- _Records supplied_:
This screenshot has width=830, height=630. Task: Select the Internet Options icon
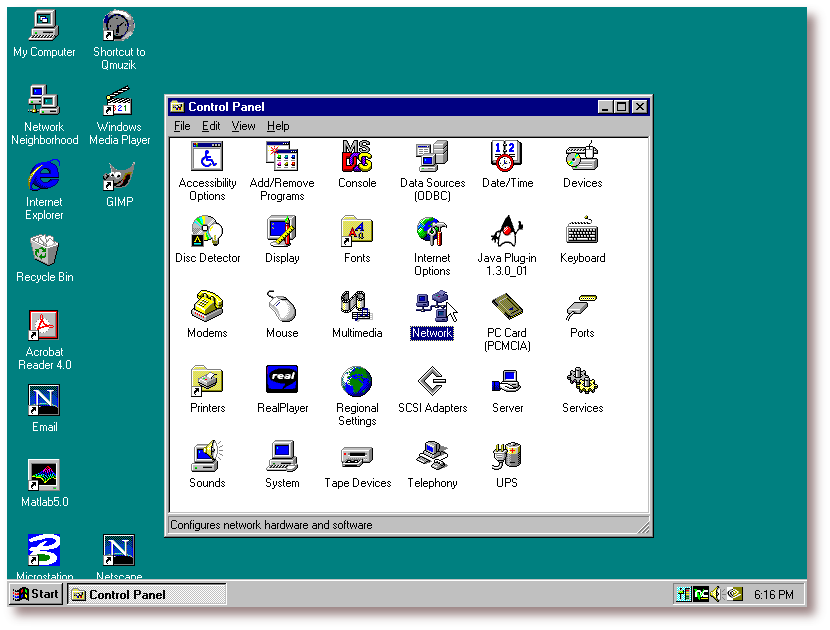click(432, 232)
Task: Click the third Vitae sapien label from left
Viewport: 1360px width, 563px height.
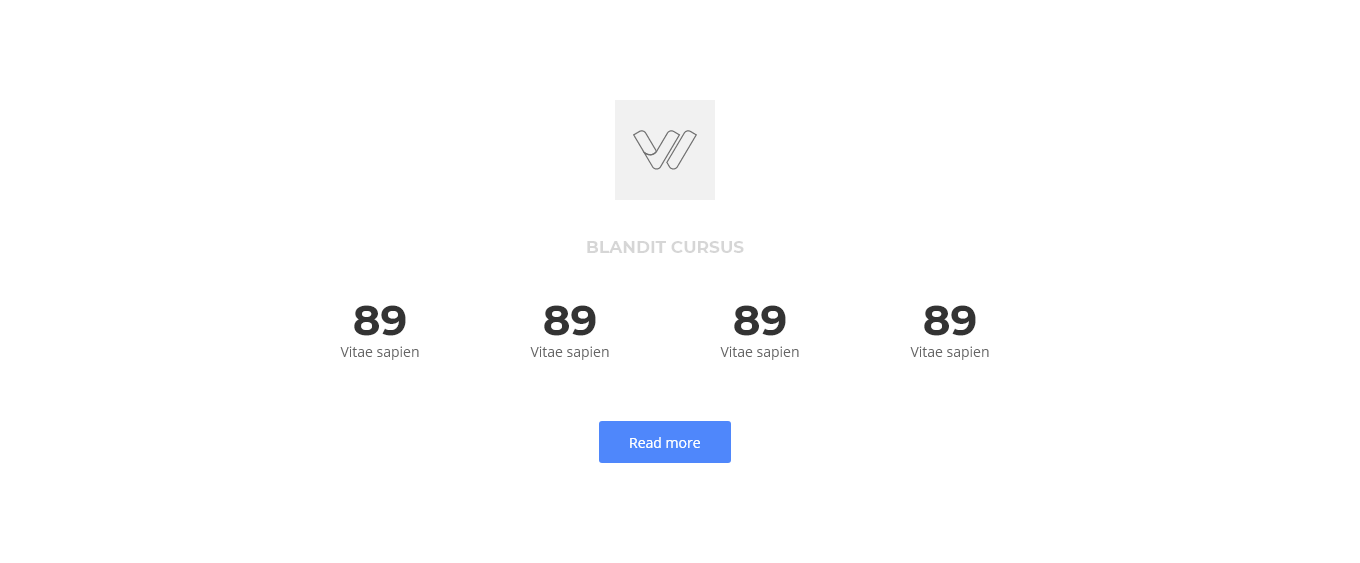Action: pyautogui.click(x=760, y=352)
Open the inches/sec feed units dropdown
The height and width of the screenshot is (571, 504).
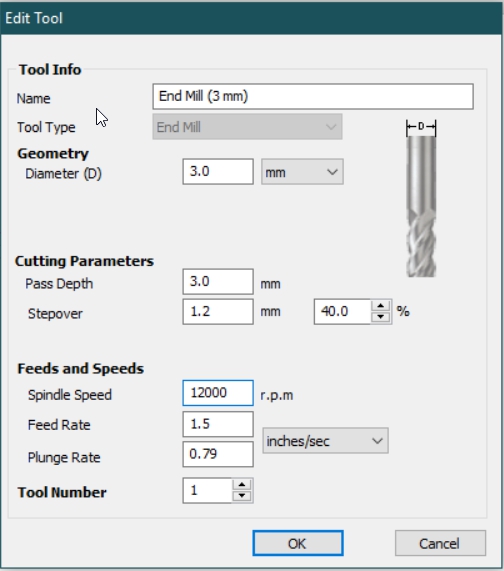pos(326,441)
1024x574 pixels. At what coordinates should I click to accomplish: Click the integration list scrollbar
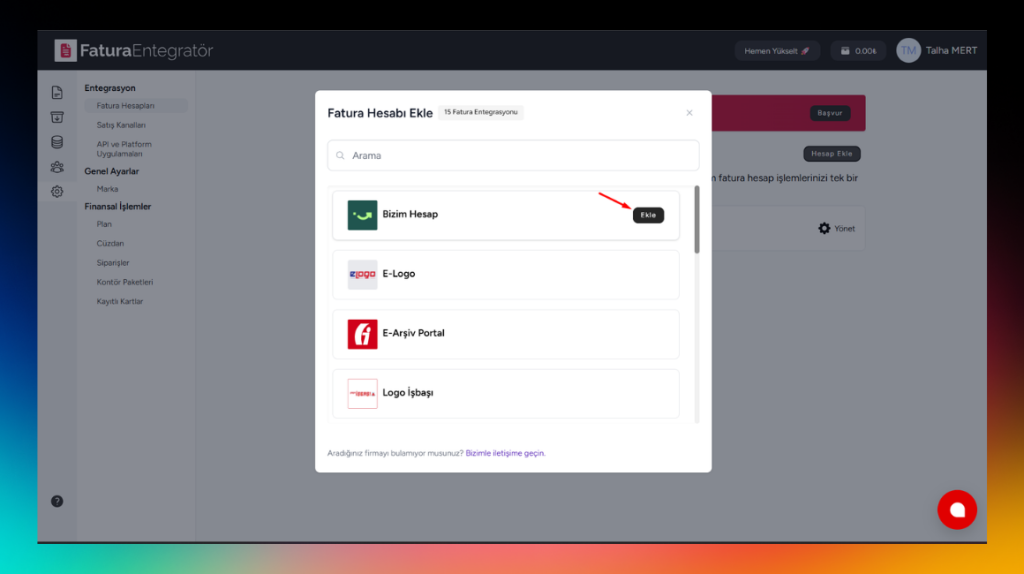point(697,220)

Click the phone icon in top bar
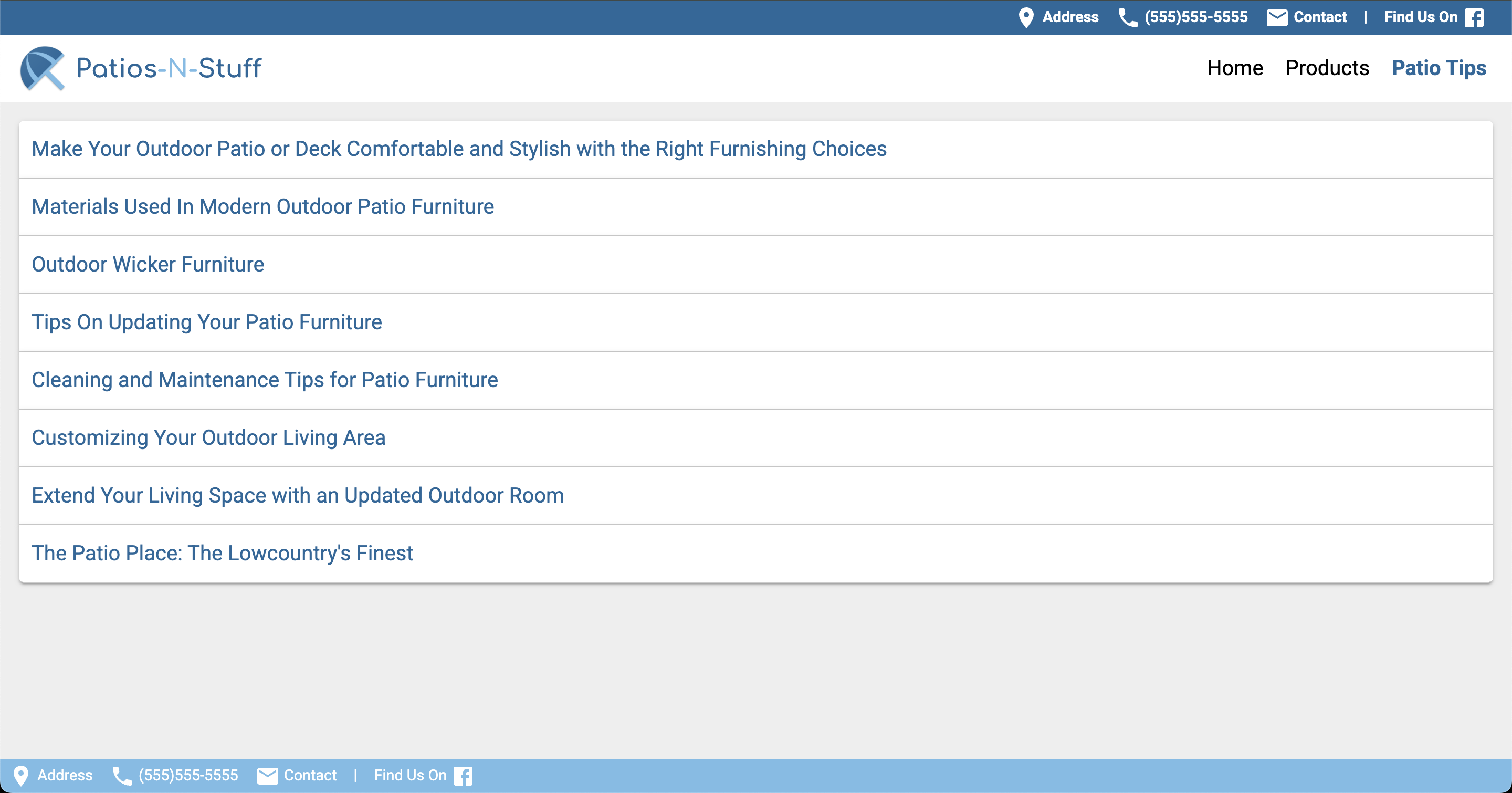point(1128,18)
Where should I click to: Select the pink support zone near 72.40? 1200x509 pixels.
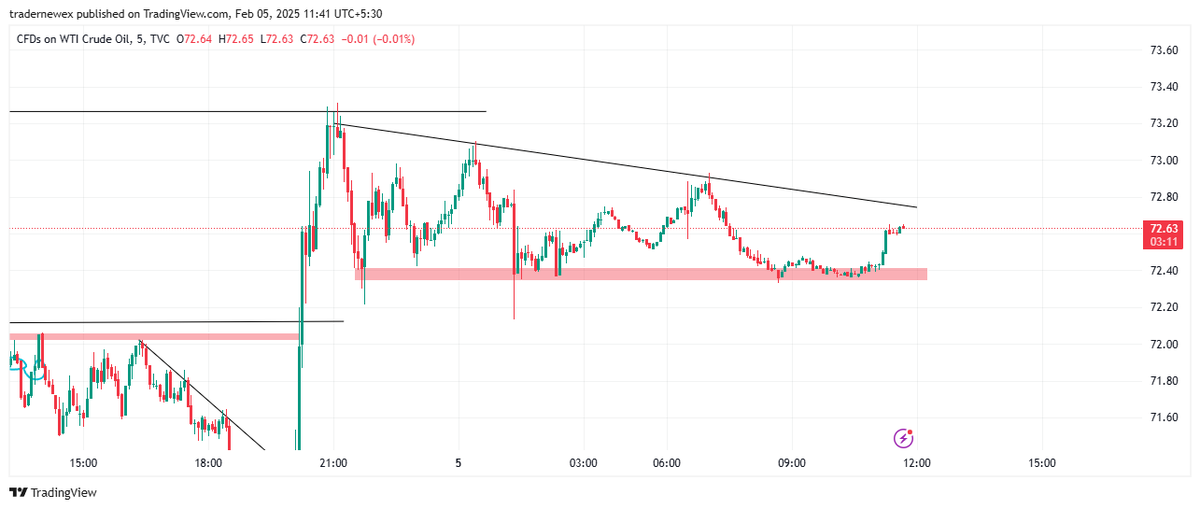(x=641, y=273)
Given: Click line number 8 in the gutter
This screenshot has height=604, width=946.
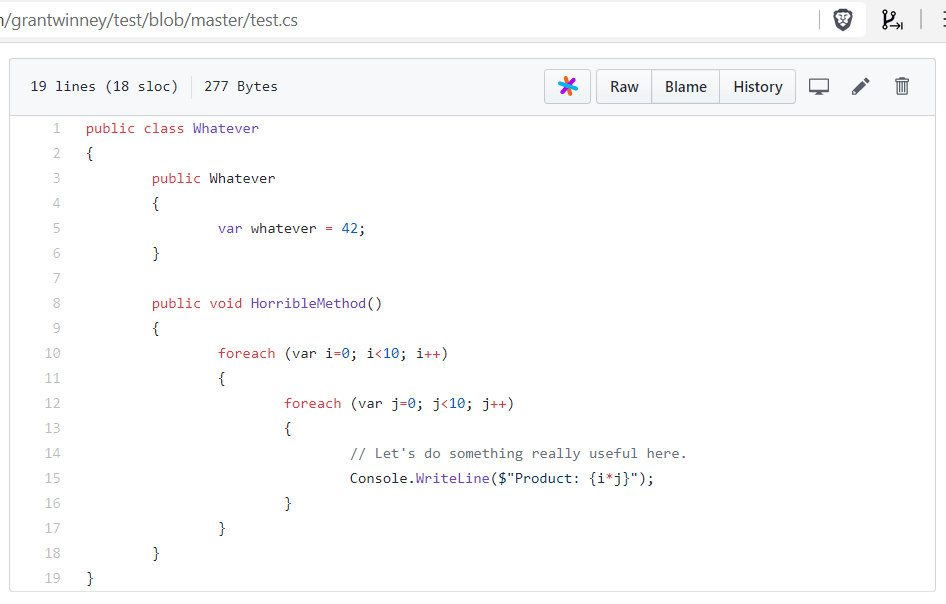Looking at the screenshot, I should click(56, 303).
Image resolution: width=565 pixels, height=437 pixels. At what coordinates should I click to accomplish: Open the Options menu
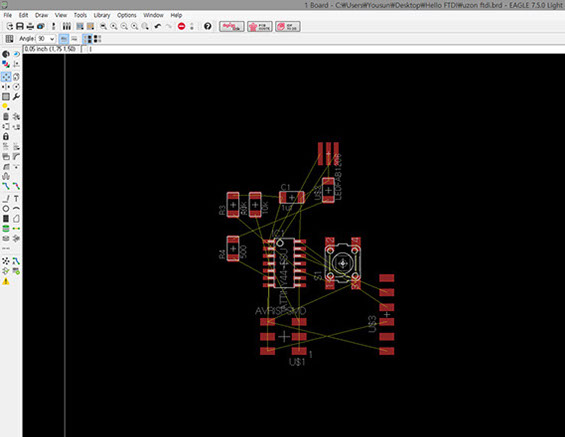click(x=126, y=15)
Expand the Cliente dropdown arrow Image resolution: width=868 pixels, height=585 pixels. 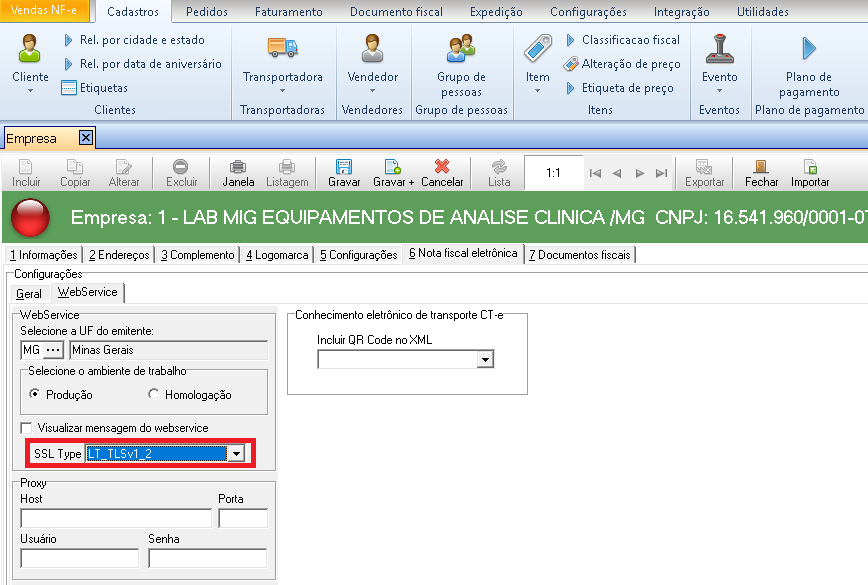[x=30, y=91]
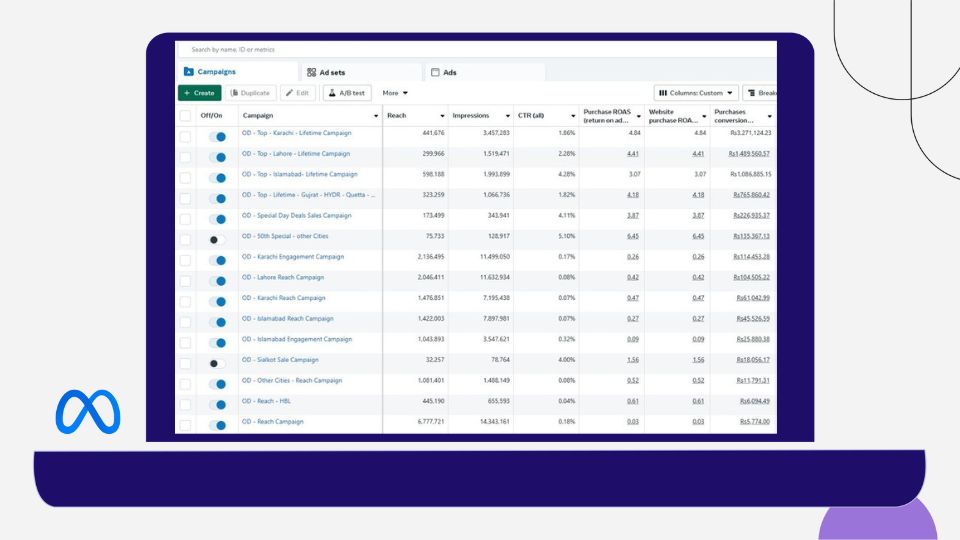Toggle off the Karachi Lifetime Campaign switch

click(x=217, y=136)
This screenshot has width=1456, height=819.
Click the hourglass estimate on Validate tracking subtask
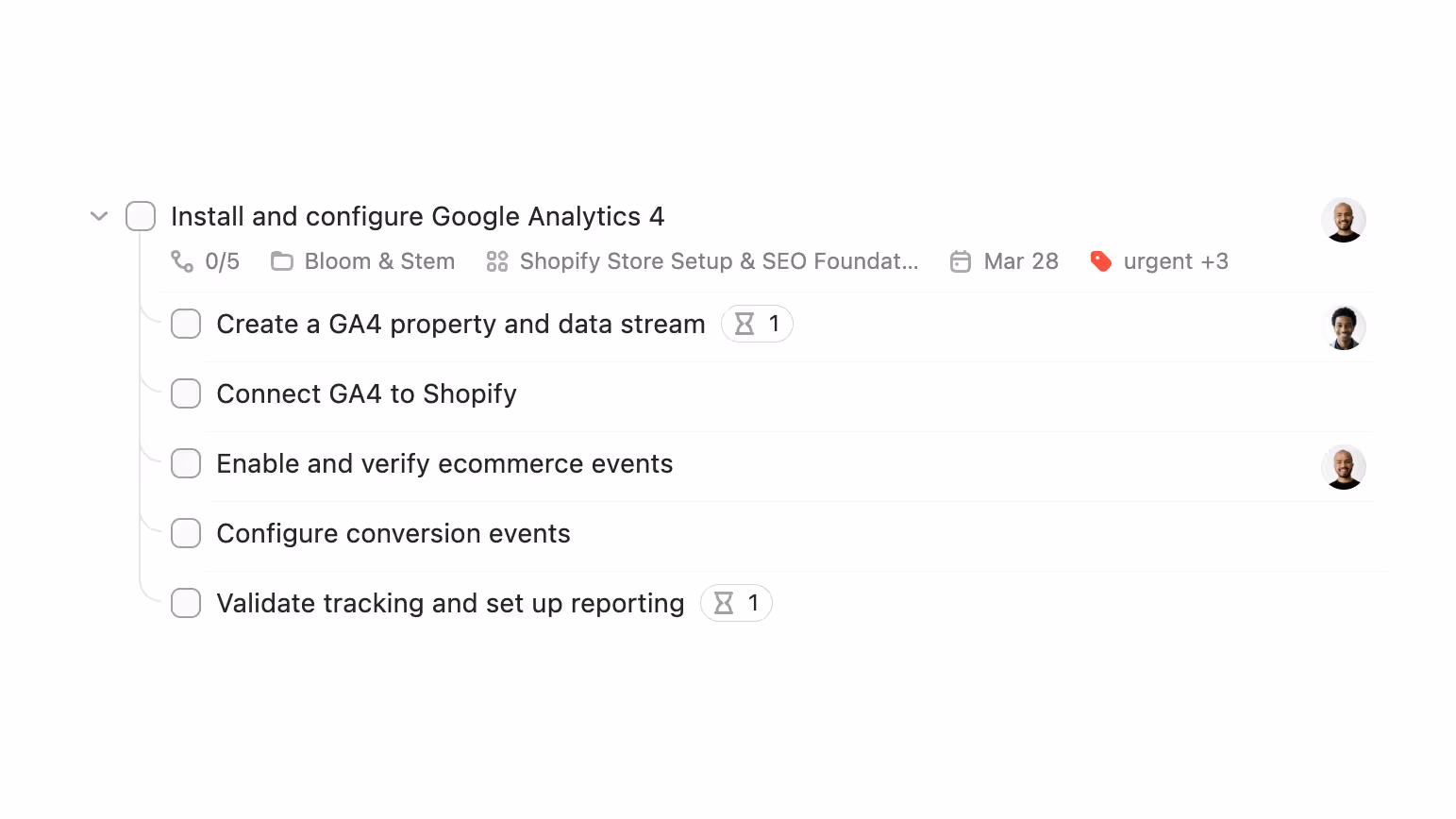coord(736,603)
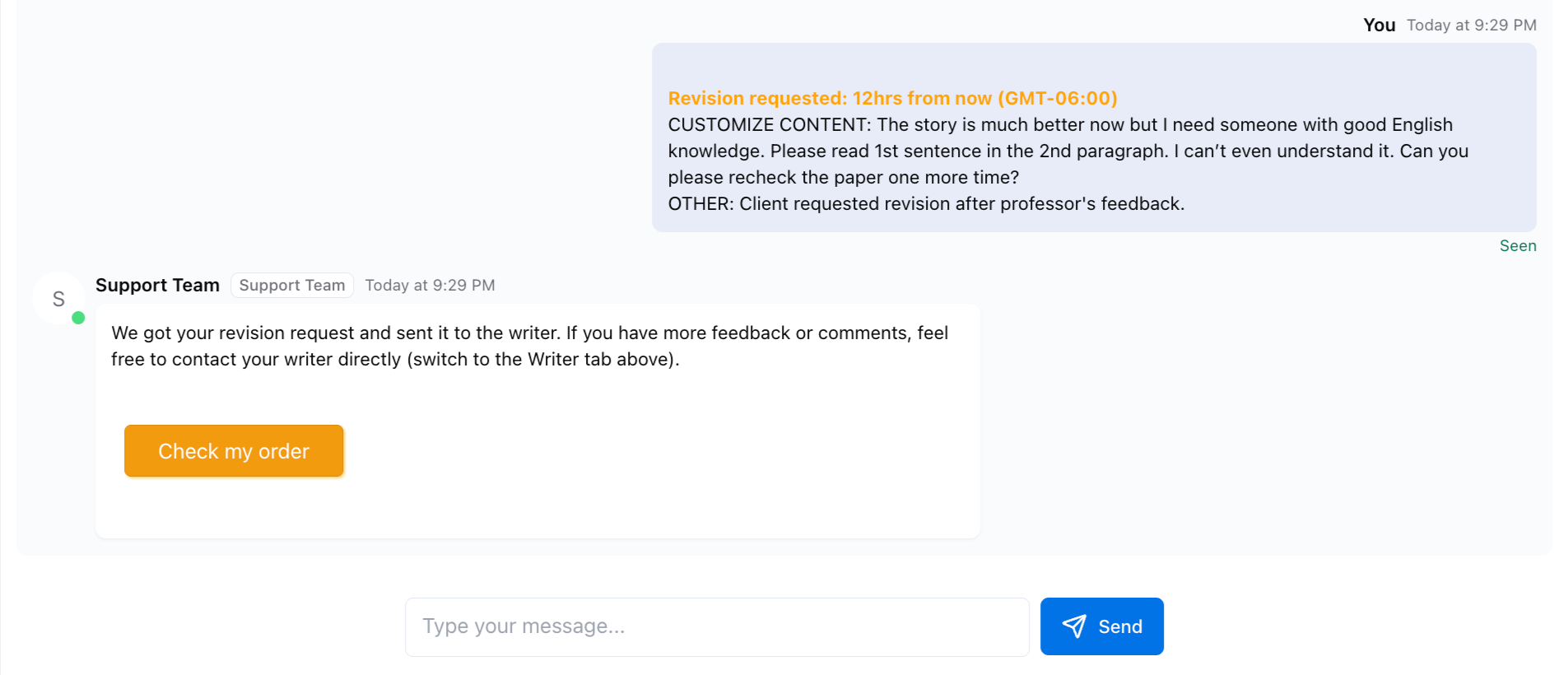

- _Work required_: Leave the pictures out and repeat exactly the lines from the beginning of the records to the line bearing "Open the inches/sec feed units dropdown", both ends counted.

- _Task result_:
This screenshot has width=830, height=630. Task: Select the Internet Options icon
click(432, 232)
Task: Click the third Vitae sapien label from left
Viewport: 1360px width, 563px height.
Action: pyautogui.click(x=760, y=352)
Open the inches/sec feed units dropdown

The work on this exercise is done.